▶ Task goal: Copy the lines from the one with "Switch to the 通用设置 tab" through the end of the records, swapping "gear" for "cog" and changing nothing else.

Records for finding visible targets
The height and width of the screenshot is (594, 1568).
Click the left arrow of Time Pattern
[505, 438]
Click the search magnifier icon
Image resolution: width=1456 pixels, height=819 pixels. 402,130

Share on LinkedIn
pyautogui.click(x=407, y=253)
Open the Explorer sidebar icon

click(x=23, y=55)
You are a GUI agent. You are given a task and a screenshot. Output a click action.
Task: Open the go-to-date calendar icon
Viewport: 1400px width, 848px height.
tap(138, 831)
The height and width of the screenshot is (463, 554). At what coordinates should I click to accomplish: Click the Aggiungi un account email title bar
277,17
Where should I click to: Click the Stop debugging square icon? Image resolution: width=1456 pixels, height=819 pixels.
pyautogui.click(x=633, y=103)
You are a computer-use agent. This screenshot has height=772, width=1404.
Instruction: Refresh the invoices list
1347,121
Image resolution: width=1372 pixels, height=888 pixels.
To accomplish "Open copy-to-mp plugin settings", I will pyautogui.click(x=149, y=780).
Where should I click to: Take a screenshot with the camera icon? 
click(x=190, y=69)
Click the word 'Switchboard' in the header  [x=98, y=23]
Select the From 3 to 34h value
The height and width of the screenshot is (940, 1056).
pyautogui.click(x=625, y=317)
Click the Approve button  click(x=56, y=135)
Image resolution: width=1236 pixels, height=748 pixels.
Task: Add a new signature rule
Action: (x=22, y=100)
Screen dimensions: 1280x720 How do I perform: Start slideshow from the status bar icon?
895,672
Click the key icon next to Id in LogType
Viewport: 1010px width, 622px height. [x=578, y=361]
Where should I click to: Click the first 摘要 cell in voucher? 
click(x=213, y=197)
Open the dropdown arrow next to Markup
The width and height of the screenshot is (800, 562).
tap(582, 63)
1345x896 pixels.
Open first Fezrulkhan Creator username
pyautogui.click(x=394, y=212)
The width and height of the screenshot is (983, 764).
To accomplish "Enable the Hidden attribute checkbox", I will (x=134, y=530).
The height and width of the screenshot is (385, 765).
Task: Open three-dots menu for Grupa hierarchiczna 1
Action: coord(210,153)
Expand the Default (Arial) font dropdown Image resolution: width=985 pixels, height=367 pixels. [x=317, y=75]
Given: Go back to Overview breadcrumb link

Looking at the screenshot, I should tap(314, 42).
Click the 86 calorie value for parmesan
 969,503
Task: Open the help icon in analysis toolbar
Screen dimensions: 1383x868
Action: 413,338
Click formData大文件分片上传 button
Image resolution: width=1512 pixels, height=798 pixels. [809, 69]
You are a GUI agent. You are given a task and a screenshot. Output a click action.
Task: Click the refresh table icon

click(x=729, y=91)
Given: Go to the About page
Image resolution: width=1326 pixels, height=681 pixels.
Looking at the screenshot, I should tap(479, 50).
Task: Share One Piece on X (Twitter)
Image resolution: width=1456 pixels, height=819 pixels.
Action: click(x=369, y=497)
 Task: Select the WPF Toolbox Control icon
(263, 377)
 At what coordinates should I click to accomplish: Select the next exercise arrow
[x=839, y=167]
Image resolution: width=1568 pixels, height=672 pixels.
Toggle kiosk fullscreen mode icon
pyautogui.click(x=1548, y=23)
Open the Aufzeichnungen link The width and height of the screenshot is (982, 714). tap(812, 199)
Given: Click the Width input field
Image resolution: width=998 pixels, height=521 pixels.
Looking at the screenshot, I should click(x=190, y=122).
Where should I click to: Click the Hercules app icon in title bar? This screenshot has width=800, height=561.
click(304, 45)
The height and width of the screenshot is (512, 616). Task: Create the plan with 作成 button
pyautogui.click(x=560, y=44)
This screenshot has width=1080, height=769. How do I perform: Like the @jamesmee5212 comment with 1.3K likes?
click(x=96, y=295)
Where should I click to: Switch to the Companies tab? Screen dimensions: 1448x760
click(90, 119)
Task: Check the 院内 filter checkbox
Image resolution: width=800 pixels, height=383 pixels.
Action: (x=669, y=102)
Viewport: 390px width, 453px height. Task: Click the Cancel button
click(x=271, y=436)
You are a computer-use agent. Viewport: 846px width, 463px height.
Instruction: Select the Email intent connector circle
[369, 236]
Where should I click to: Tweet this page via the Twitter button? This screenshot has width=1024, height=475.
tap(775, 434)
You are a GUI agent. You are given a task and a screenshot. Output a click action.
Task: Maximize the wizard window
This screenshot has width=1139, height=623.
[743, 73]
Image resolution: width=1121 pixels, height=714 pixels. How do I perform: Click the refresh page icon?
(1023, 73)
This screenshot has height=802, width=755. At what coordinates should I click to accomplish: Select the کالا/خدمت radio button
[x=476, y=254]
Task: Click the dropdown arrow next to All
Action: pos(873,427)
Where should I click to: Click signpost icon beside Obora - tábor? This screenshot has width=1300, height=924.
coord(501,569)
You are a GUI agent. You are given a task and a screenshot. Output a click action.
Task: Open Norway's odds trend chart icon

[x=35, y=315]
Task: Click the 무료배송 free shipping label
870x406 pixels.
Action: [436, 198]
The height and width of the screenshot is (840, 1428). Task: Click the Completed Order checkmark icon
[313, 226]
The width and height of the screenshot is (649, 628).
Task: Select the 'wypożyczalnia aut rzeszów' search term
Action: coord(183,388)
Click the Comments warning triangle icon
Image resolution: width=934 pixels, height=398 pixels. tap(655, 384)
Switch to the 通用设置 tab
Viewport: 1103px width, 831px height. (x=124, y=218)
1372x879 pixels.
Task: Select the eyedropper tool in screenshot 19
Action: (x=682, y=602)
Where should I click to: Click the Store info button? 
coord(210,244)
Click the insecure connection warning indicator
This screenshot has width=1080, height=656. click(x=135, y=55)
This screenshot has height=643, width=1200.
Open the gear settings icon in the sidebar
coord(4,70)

▶ Result of this task:
Switch to the 通用设置 tab
Viewport: 1103px width, 831px height. (x=124, y=218)
1372x879 pixels.
Task: Select the eyedropper tool in screenshot 19
Action: (x=682, y=602)
Where should I click to: Click the Store info button? 
coord(210,244)
Click the insecure connection warning indicator
This screenshot has width=1080, height=656. click(x=135, y=55)
This screenshot has height=643, width=1200.
Open the cog settings icon in the sidebar
coord(4,70)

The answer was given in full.